Wednesday, May 26, 2010

Not Your Average Spring Cleaning

Quote of the day: “Be yourself. There is something that you can do better than any other. Listen to the inward voice and bravely obey that.” —Unknown Author

The “new” work has begun. I’m in my third day of a four-day movement workshop and it has been quite the experience already. I’ve completely stepped out of my comfort zone in terms of “work,” and into my artist zone. This is all new territory for me. Well, not really. I need to be honest with myself. I have been doing this work for 8 years now. It just has now evolved into a new form.

There are moments where I am completely and utterly terrified. I begin to doubt my Self, my talents, my expression. I feel consumed by the fear of failure. And then, just when the darkness is ready to seal me shut for good, I muster the strength to reach my fingers, then hands, arms, head, shoulders, chest, hips, knees and feet out from under its curse and I step freely into the unknown. I perform.

Being with my husband, who is a professional artist, for the past six years, has had a tremendous influence on me. I’ve had the privilege to witness the life of a working artist. I’ve joined him in the studios, on the stage, in the classrooms and in the media. I’ve nurtured his growth in this city and state. I’ve been his right-hand woman; there to write press releases, resumes, biographies, grant proposals, business plans, flyers, contracts and invoices; to create videos and a web site. I’ve been with him, step by step, as he’s worked, and I’ve worked, to create the dance center of his dreams.

With all this time and energy spent being his partner, I’ve had the opportunity to learn from him as an artist. I’ve watched his mannerisms, how he interacts with the public, how he presents his work, how he communicates his passion, and how he represents himself as an artist. What most impressed me when I first met him is still what impresses me the most today, and it is his professionalism … the way he trusts himself in his work and his ability to not waiver from it.

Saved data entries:

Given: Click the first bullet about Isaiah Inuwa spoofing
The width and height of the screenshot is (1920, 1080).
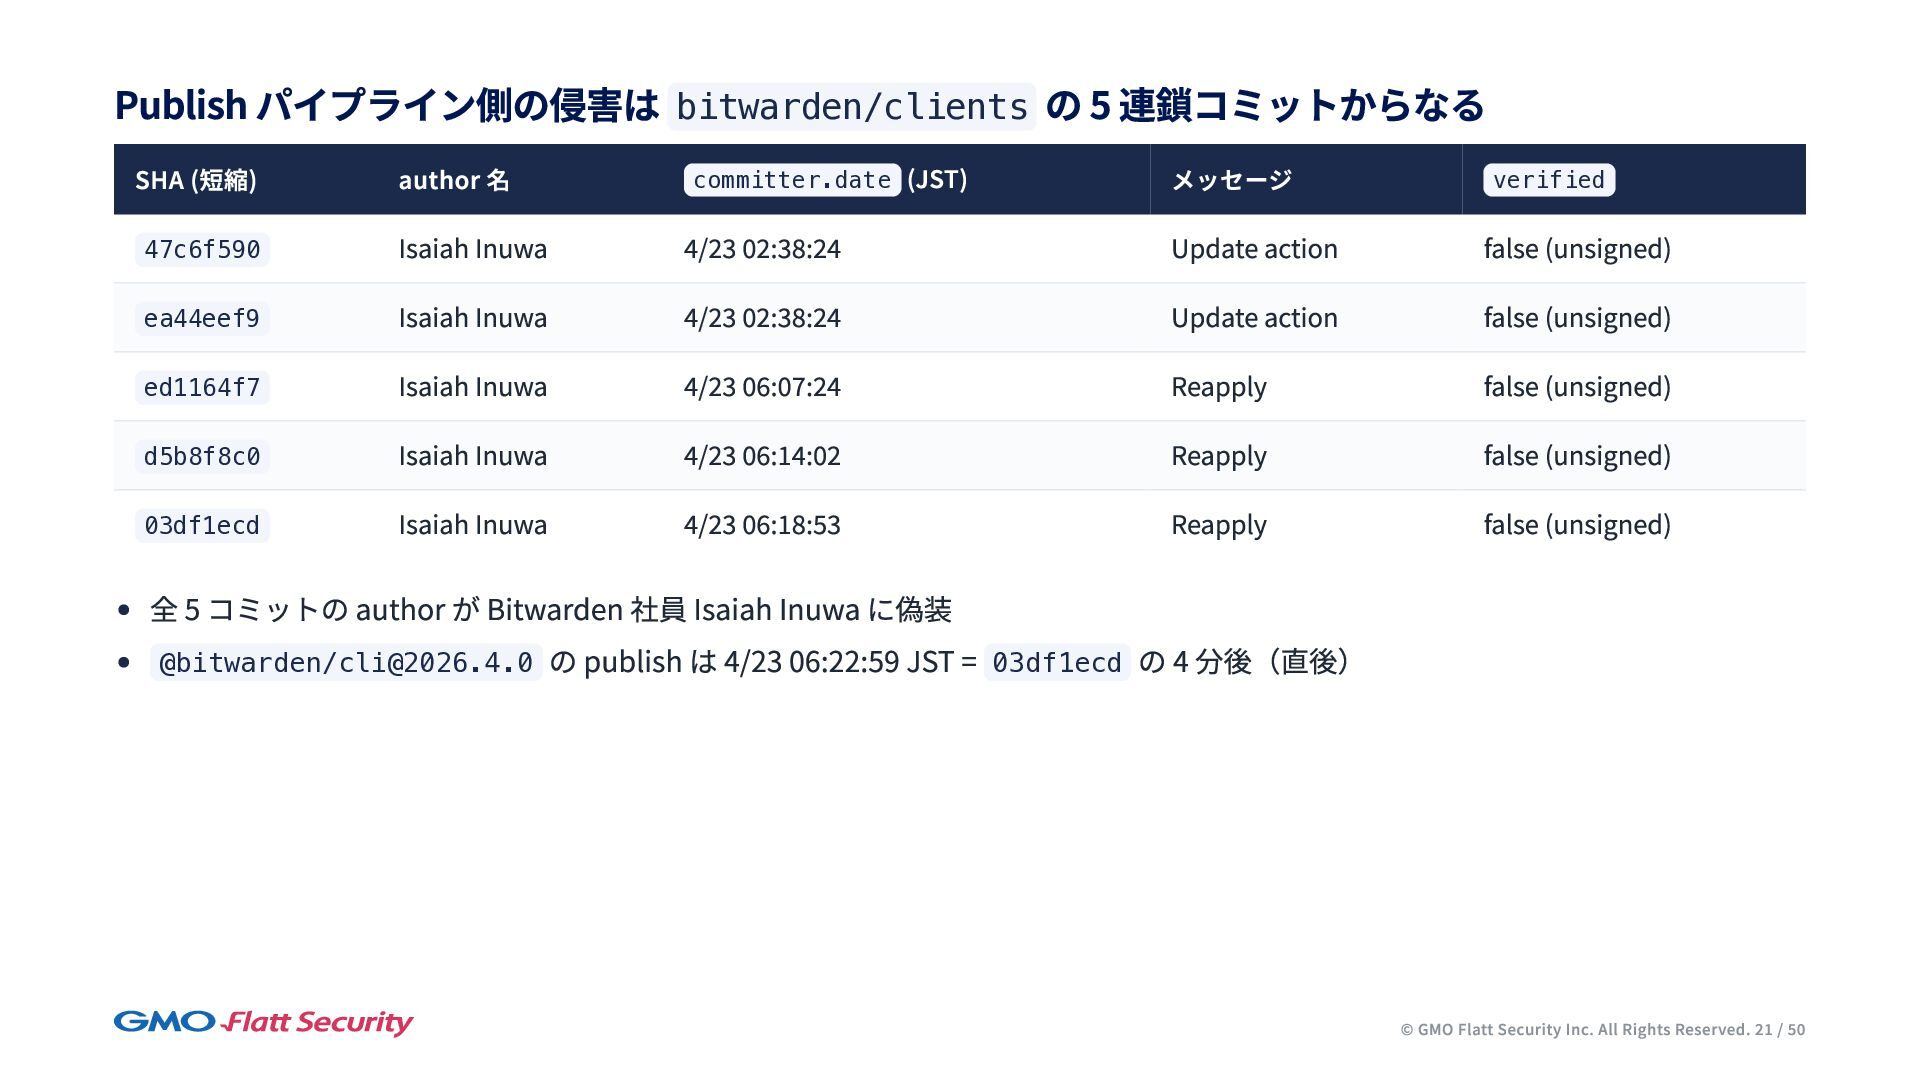Looking at the screenshot, I should coord(550,609).
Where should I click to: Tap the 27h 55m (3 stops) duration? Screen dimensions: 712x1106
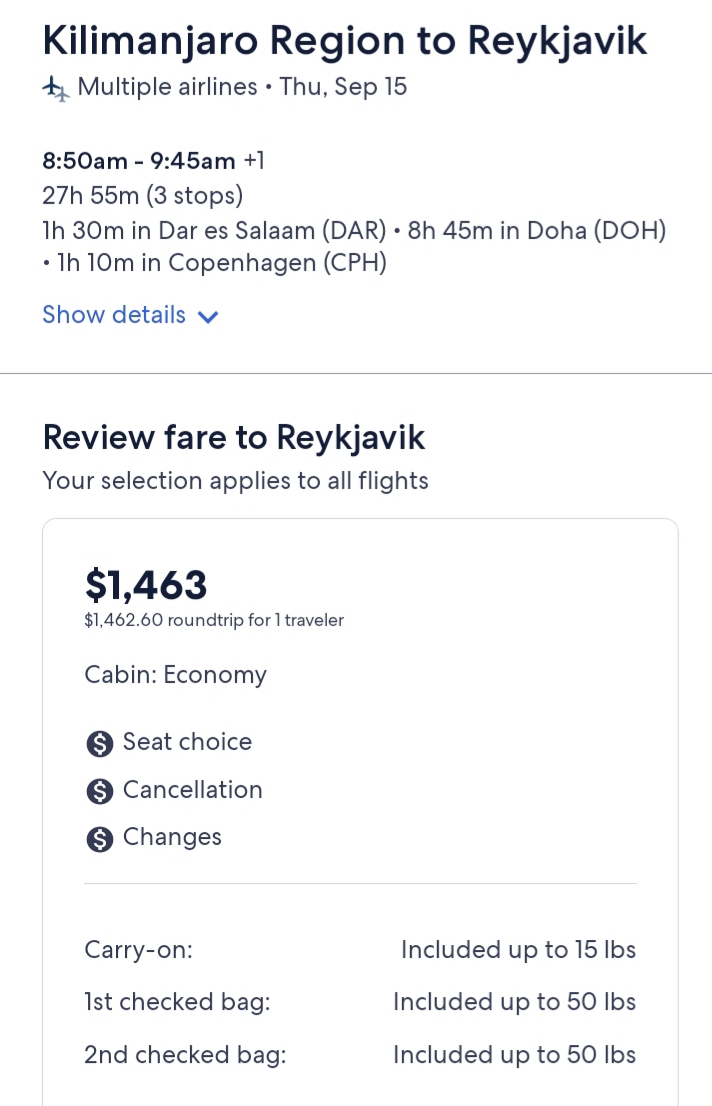(x=142, y=195)
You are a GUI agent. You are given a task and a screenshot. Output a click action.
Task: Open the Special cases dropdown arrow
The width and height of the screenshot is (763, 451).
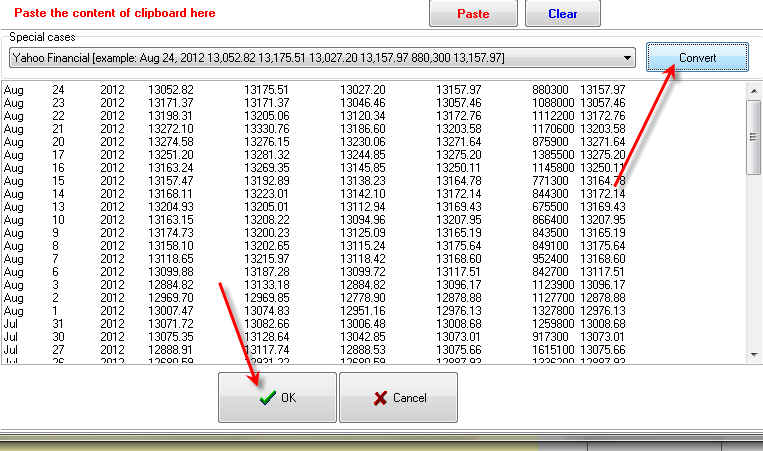627,58
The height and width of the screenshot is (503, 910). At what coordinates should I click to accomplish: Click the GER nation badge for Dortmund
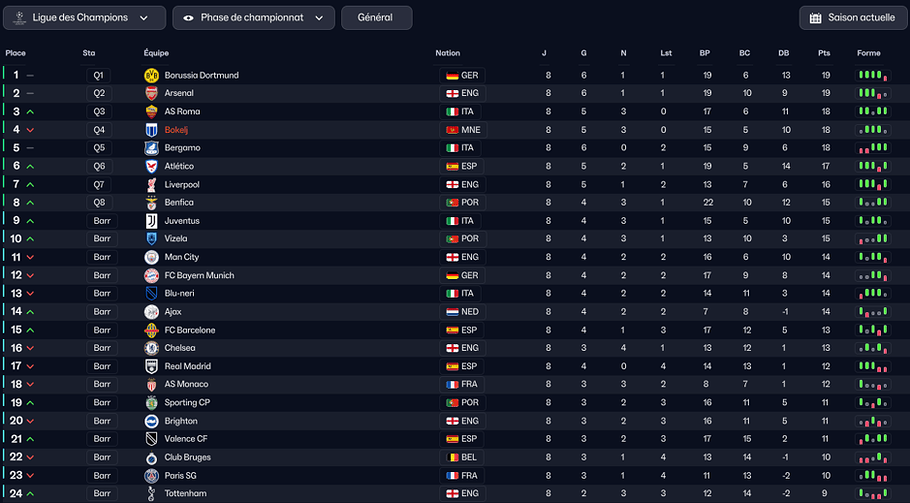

- **Actions to take**:
1. Put the saved data entries into a numbered list, one line per item, skipping blank lines and leaving out the pictures.
2. Write the next part of the blog post about the movement workshop, picking up after its last sentence.
These entries are unrelated to the blog post about the movement workshop.

- **Outputs in order**:
1.
1. Given: Click the first bullet about Isaiah Inuwa spoofing
2. The width and height of the screenshot is (1920, 1080).
3. Looking at the screenshot, I should coord(550,609).
4. Where should I click to: Tap the 27h 55m (3 stops) duration? Screen dimensions: 712x1106
5. (x=142, y=195)
6. You are a GUI agent. You are given a task and a screenshot. Output a click action.
7. Task: Open the Special cases dropdown arrow
8. The width and height of the screenshot is (763, 451).
9. 627,58
10. The height and width of the screenshot is (503, 910). At what coordinates should I click to accomplish: Click the GER nation badge for Dortmund

2.
What has been my greatest challenge in being partnered with an established working artist is that I’ve never felt there was room for me to pursue my creative passions full-time. I’ve always felt stuck, needing to work the day job to bring home the benefits and steady paycheck. Because of this, I’ve dismissed my own artistic dreams and desires. I’ve compared myself to him and felt “less than,” which has discouraged me on my own artistic path. And, to be fair, though not to blame, he has discouraged me from pursuing such a path, for he has lived the struggles, the highs and lows, free from the romanticized ideology of what it means to be a working artist.

I wouldn’t be telling the whole truth about this internal conflict if I didn’t touch upon the many times I’ve wondered what my life would look like, artistically and creatively, if I hadn’t married a professional artist. Would I have recognized and accepted my creative Self sooner? Would I have developed my talents faster if I hadn’t been putting them on the back seat this whole time? Would I have taken creative risks earlier before the mound of “adult” responsibilities bestowed upon my shoulders?

Don’t get me wrong. I love my husband, and I love being married to him. It’s just that I haven’t found room for my artistic Self in our marriage over the past six years. And I haven’t found the room because I never made it a priority.

Now, it’s a priority, and thankfully, he trusts himself enough to be still as I wipe away the dust from my once adventurous, free-spirited self and reintroduce her to our lives.

Spring Cleaning: To Do List - in no particular order and still in creation

1). Resign from my office job. DONE
2). Get a pug. DONE
3). Take some time off. IN PROGRESS
4). Act on my creative inspirations with movement each day. IN PROGRESS
5). Write on a daily basis. IN PROGRESS
6). Write a book.
7). Publish the book.
8). Plant a vegetable garden.
9). Landscape front yard and back yard.
10). Paint back deck and add flower boxes.
11). Have a baby.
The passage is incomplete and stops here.